Forest structure in selected South African forests: edaphoclimatic environment, phase and disturbance

Analysing data from 903 permanent sample plots situated in medium-moist and moist forests in the southern Cape, South Africa, we explored factors controlling forest structure. Pronounced subcanopy stem density persistence (well-stocked subcanopy forest matrix) and stem density packing (comparatively high stem densities of relatively large-sized trees) were found in the moist, less seasonal (quasi-tropical) Tsitsikamma forests. These attributes of structure were linked to the prevailing dystrophic, less seasonal conditions and the associated metabolic vertical growth orientation. The cool, moist and seasonal (quasi-temperate) Knysna forests had lower densities of relatively large-sized trees at the canopy level (stem density intolerance). This was attributed to the lateral growth mode and extended persistence of the trees involved.
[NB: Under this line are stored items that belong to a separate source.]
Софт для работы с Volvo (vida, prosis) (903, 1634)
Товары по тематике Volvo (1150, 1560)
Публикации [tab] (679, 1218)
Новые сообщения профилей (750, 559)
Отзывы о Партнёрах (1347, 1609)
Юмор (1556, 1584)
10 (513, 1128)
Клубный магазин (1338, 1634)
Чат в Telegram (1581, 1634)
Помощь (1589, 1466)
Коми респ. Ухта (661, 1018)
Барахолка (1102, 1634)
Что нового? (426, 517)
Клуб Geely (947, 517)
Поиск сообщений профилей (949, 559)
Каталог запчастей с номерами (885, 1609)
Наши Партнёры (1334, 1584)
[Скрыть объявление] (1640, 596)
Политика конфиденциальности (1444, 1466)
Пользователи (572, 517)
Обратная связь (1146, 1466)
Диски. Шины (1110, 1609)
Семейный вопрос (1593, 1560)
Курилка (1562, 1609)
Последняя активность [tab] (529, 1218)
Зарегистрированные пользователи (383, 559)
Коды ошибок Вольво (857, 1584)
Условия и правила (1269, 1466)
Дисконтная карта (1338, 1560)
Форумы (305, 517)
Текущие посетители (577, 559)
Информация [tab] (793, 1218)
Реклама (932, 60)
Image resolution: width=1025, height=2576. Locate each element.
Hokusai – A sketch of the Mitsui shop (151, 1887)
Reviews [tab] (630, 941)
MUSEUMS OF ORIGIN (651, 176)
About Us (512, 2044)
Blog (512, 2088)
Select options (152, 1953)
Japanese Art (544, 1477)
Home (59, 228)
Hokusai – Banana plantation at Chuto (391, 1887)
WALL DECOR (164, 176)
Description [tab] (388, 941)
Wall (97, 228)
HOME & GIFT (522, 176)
The warm, seasonal (quasi-subtropical) Outeniqua forests, on relatively nutrient-rich soils, had high stem densities at the canopy level relative to the subcanopy stratum; due to a combination of low subcanopy tree persistence, fast ingrowth of trees into the canopy stratum, which were then lost to mortality before they reached large sizes (high canopy tree turnover). Persistence of the multi-species subcanopy forest matrix supported asynchronous establishment and death of individual trees. Typical for tropical-type forests, the development of trees towards maturity (phase) was associated with a spatially fine-grained disturbance regime. A metabolic performance trade-off model was developed and provided an ecophysiological framework for the interpretation of forest structure and its underlying dynamics. This explanatory model indicated causal links between intraspecific metabolic tactics of trees in response to their edaphoclimatic environment and associated attributes of forest structure. Some implications of the findings for tropical forest management are discussed.